The Sri Lanka-born doctor came to the island after marrying her husband, a Jamaican Rhodes Scholar she met while doing her postdoctoral work at the University of Leicester in England. That was over eight years ago and since that time, she has enveloped herself in the culture as she supervises a small group at the Institute located on the University of the West Indies (UWI), Mona campus.
Like a proud mother, she lists the achievements of her students with a twinkle in her eyes and excitement in her voice. The youngest, Jeann Murray, is a first-year graduate student who has a first class honours degree in biochemistry; then there is Dr Sheena Francis-East, a postdoctoral fellow; and Simone Badal-McCreath, who claimed the Young Scientist of the Year award in November.
The only male is David Picking, a Commonwealth scholar who doesn’t mind sharing space with his female colleagues. All are eager, like Dr Delgoda, to make discoveries that will help to change lives, and spend hours working to achieve this goal.
“We are passionate about what we do and we want to see an end result,” Dr Delgoda said. “If we don’t do it in Jamaica who will? Somebody else will come over here and take all our natural resources and do research on those.”
It was this passion that caused her to remain with the Institute even when the going got tough. In the beginning, her team was designated a small space in the Department of Life Sciences, but having worked in a lab all her life, Dr Delgoda was determined to get a larger space where they could carry out research and testing.
“I remember going up to Oxford (University) and measuring out the height of the lab spaces, looking at the type of counters to get and so literally just building it up to scratch,” said the researcher who admits that she felt more like an entrepreneur than a scientist while setting up the Institute which now has a lab and office space for staff.
That’s as far a career change as she would permit herself though, as for her, there is hardly anything that compares to the joy one gets from making a discovery and contributing to the existing knowledge of the treatment of life-threatening conditions such as tuberculosis and cancer.
“You are actually seeing something for the first time that nobody else is seeing in the rest of the world,” she beamed, as she explained her work to All Woman.
After pursuing her first degree in Chemistry at age 18, the scientist went on to do postgraduate work in Analytical Chemistry and her doctorate in Pharmacology at Oxford University.
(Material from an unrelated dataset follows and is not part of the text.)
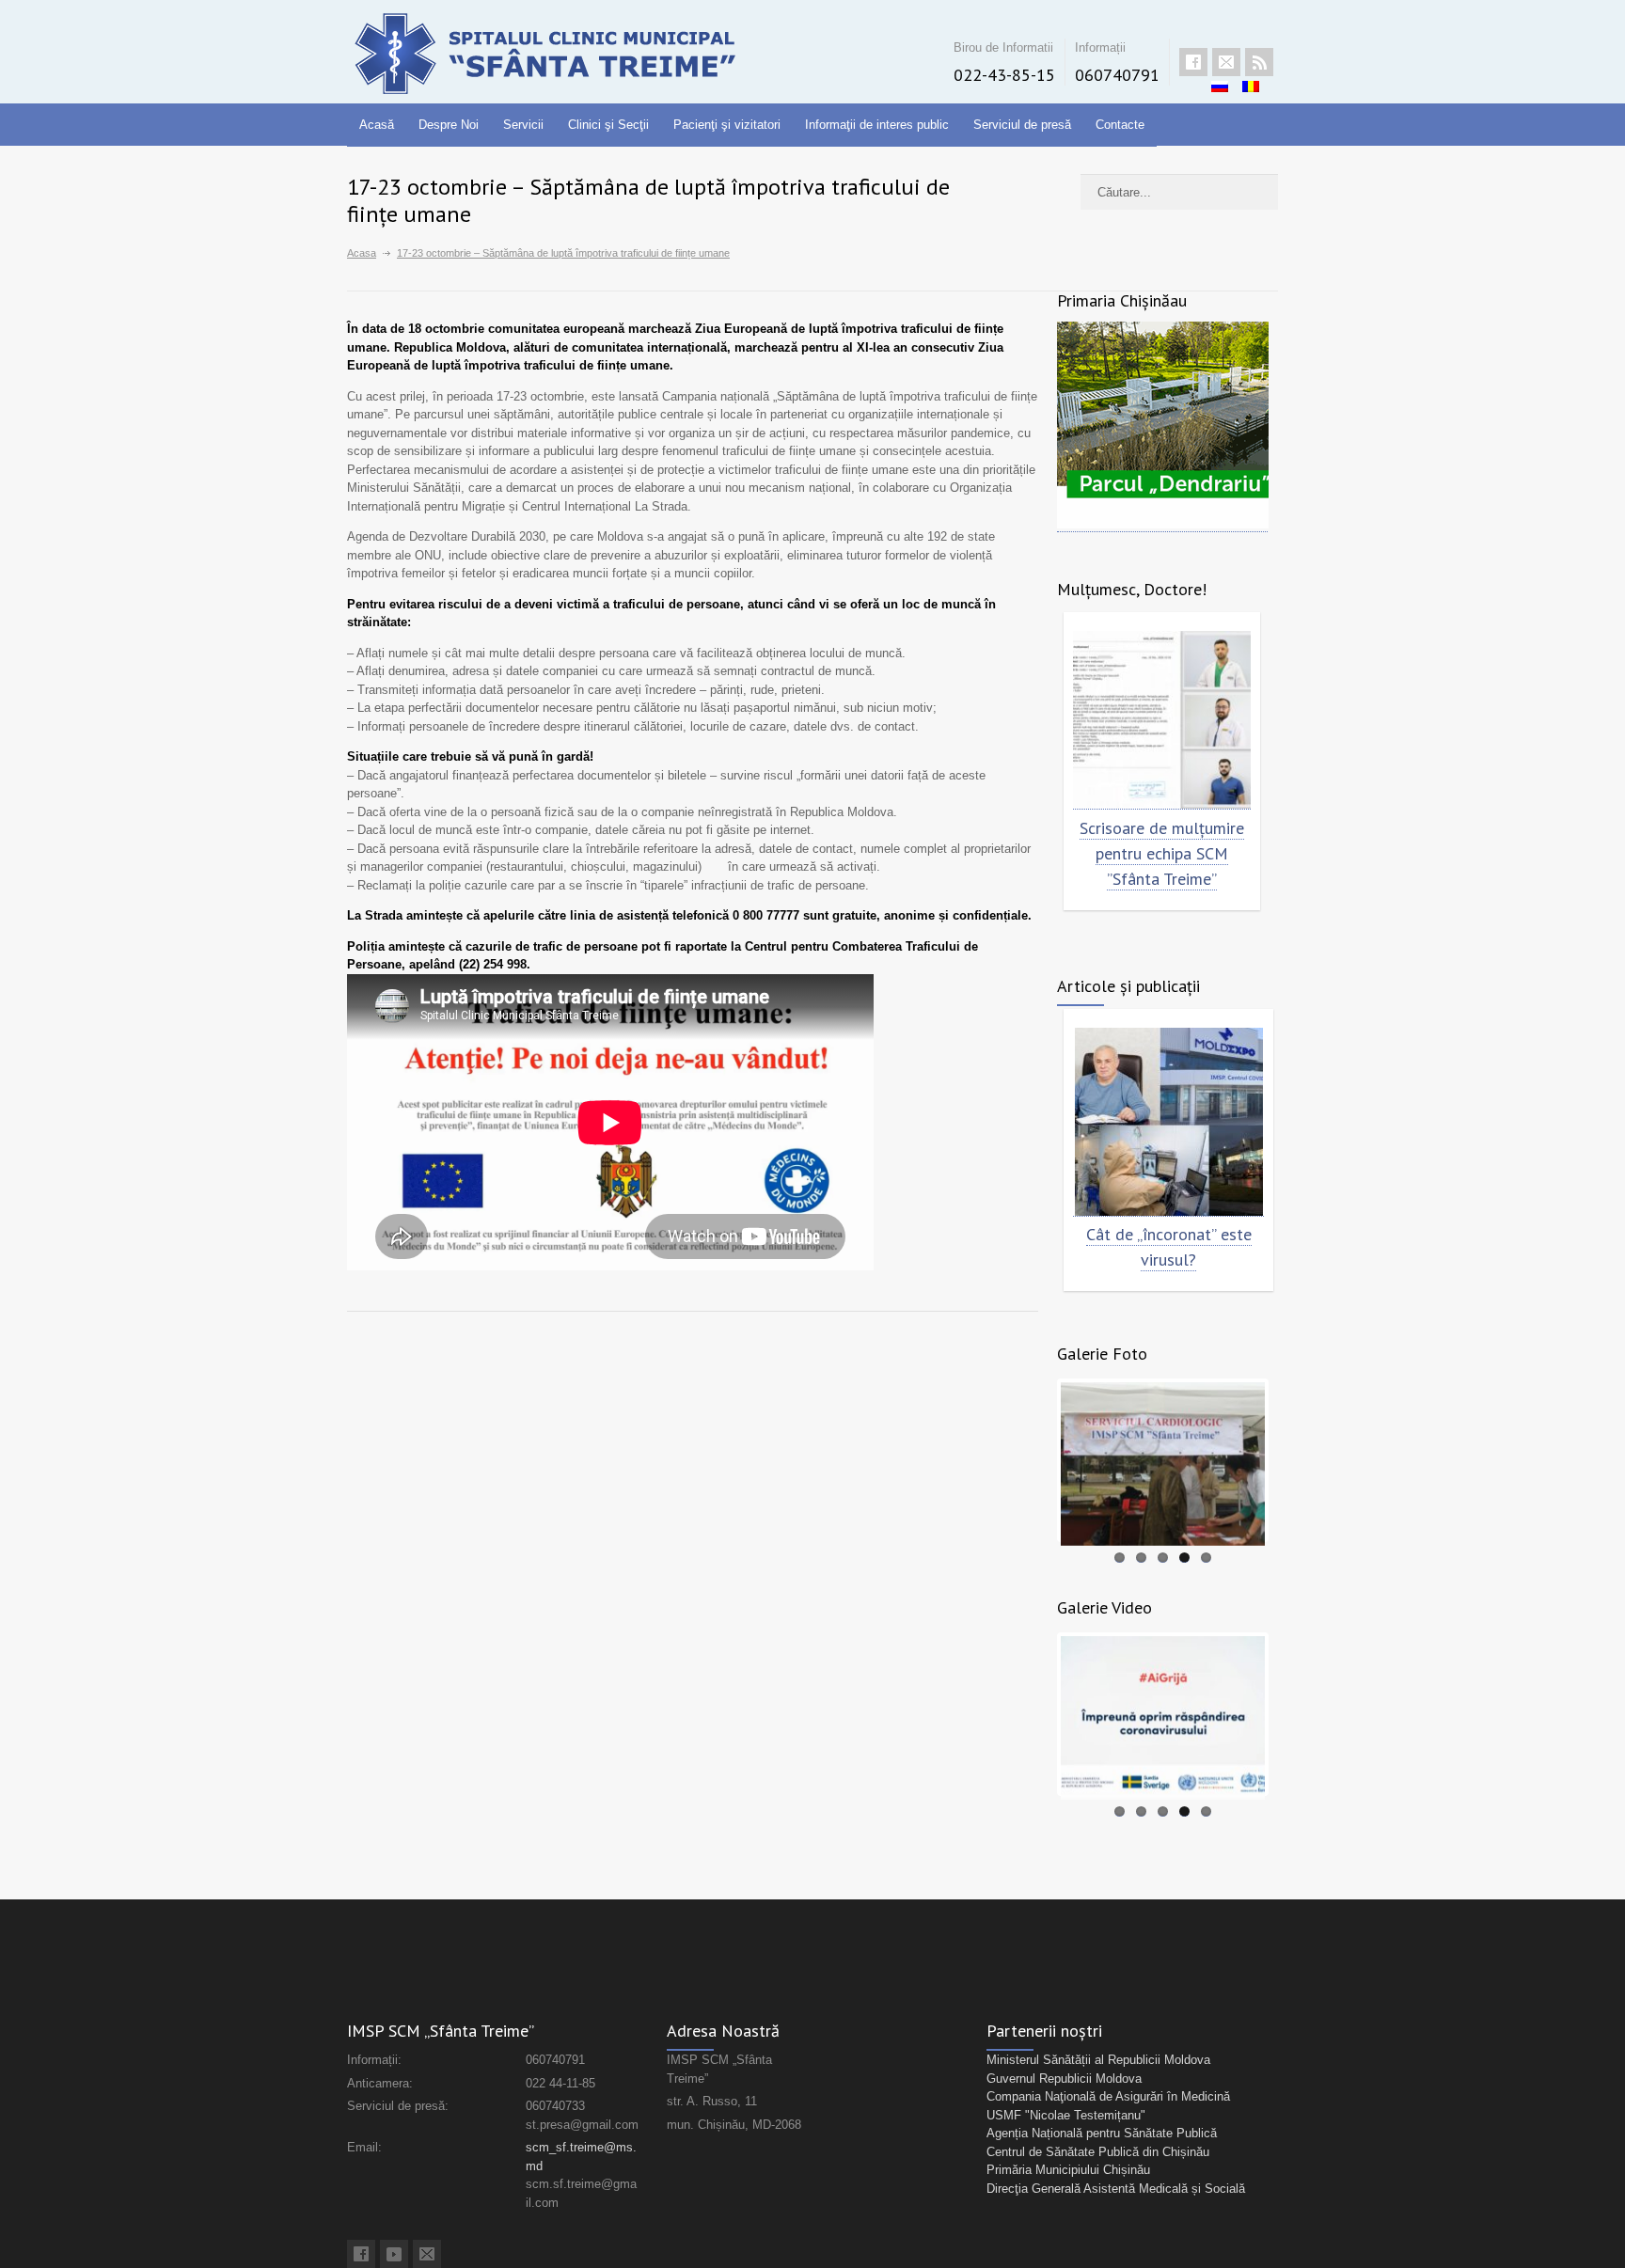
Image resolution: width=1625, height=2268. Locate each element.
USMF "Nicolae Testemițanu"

Still not satisfied, she went on to complete her postdoctoral in pharmacology and biochemistry.
“I have been a scientist all my life, I have done nothing else,” she said with pride.
And even after years of study and long hours in the lab, her speech is free from the scientific jargon one expects from someone in her field, although she is well capable of using them when the need arises. She has done collaborations with scientists from all around the world and locally, where she works with the Chemistry Department at UWI to conduct scientific research.
“One of my pet projects is to see whether there is potential for interactions between herbal medicines and prescription medicines,” she shared.
Even with all the accolades, a scientist can lose his/her usefulness without sufficient funding and Dr Delgoda is well aware of this. This to date remains her most significant challenge, as not many are willing to invest in something that stands the chance of not becoming a breakthrough after years of testing.
“If you want to do research that is world class and you want to be recognised internationally and you want to attend international conferences and present at a level that is recognised by your colleagues, then you have got to have good funding that will keep your work current and there is a cost,” explained Dr Delgoda who spends a lot of time writing grant proposals.
But while funding is a challenge, she is grateful that she doesn’t have to contend with the barrier that once existed for female scientists who were in the past thought to be encroaching on a man’s world when they donned their white lab coats and goggles. Thankfully, the myth has been broken.
“One of the things that I have come to realise in my life is that with work everything is equal until we have children,” she said. “I think that’s when the inequality kicks in; because somehow we have been created or evolved, whichever one you believe, that the burden of bearing children is on the woman, and so if you are a career woman or a career scientist you have somehow got to find the way of bringing children into the world and going through labour and then managing a career as well.”
Dr Delgoda has known many female scientists who at the pinnacle of their careers chose to give up their work for their children. As a mother of two young children, the perfect formula to creating a balanced family and work life has eluded her, but still she tries to meet her obligations to both.
“I do feel guilty sometimes at home and I do feel guilty sometimes at work and I don’t think I am unique in that sense, I think every mother goes through those things, but there are many many joys for both,” she admitted.
Her goals for the future are modest. She just wants to make a contribution to the existing knowledge about various biological reactions.
“My contribution matters, every scientist’s contribution matters, no matter how little it is and that’s what drives me,” she said. “No great scientist I think is motivated by getting a prize or an accolade for it.”